In the world of conversations, intent classification and slot filling is a very complex problem because your conversation may span multiple rounds, sometimes with global intents and local intents, and you have to track numerous states. Every time you use Siri and Google Assistant to set an alarm or record something in your calendar or birthday, there is some level of intent classification and slot filling behind it.

How does this relate to blockchain? As we transition from a transaction-centric world to an intent-centric world, the discussion of how to move from intent to transaction details has not yet appeared in public discussions. The interface between the intent pool and the memory pool does not exist. Accessing on-chain models and using them for intent recognition and slot filling provides a natural language interface (in my view, the most natural interface) for the intent pool and Solvers.

The general idea is to access a set of models on-chain and translate each intent into a domain-specific language (DSL); this domain-specific language will include core intents (buy, sell, bridge, borrow/lend), as well as other details such as addresses, amounts, slippage preferences, etc. (depending on the intent type). The global DSL allows anyone to deploy models to simplify intents into specific DSLs. In the presence of multiple such models, the model elected in the model collection will be used.

The availability of on-chain models helps us develop this interface securely and verifiably, with a computational proof for each intent/solution. Capturing the results of the majority vote of various models in some cases may help us understand how intents are selected, and in some individual cases, it may even help Solvers better solve these intents.

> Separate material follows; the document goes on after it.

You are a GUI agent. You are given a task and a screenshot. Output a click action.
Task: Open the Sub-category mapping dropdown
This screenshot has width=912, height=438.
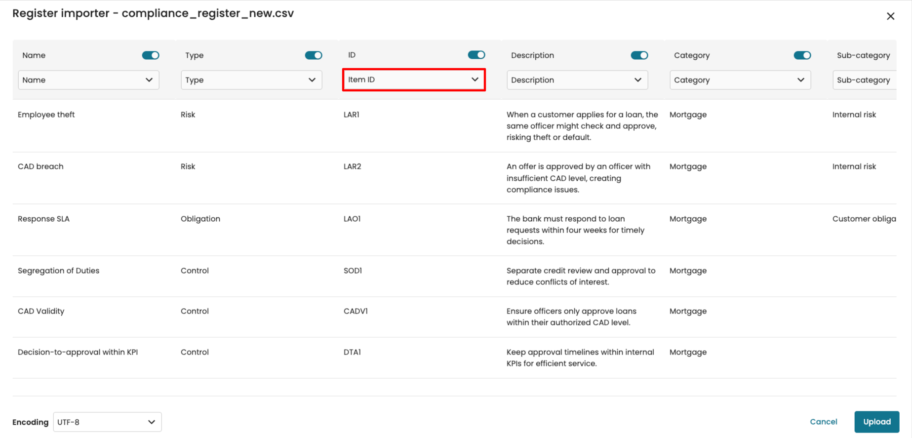click(864, 80)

The on-chain models used here can be a standard deep learning model, such as BERT, trained for this purpose, or large language model inference in the collection; this detail may depend on different participants or Solvers. In the case of encrypted intent pools, we need to use homomorphic encryption or private inference methods to ensure data privacy while still being able to compute on it. A proof can be published on-chain by the model as a validator every epoch or every few epochs. The validator can be a human or another model, making a statement about the validity of the model. Whether the model can accurately handle intents or not, this part of the process ensures that the model's lifecycle is considered. Sometimes, when the validator is a mature participant, they may find flaws in the model, which can be quickly addressed and replaced with an updated model.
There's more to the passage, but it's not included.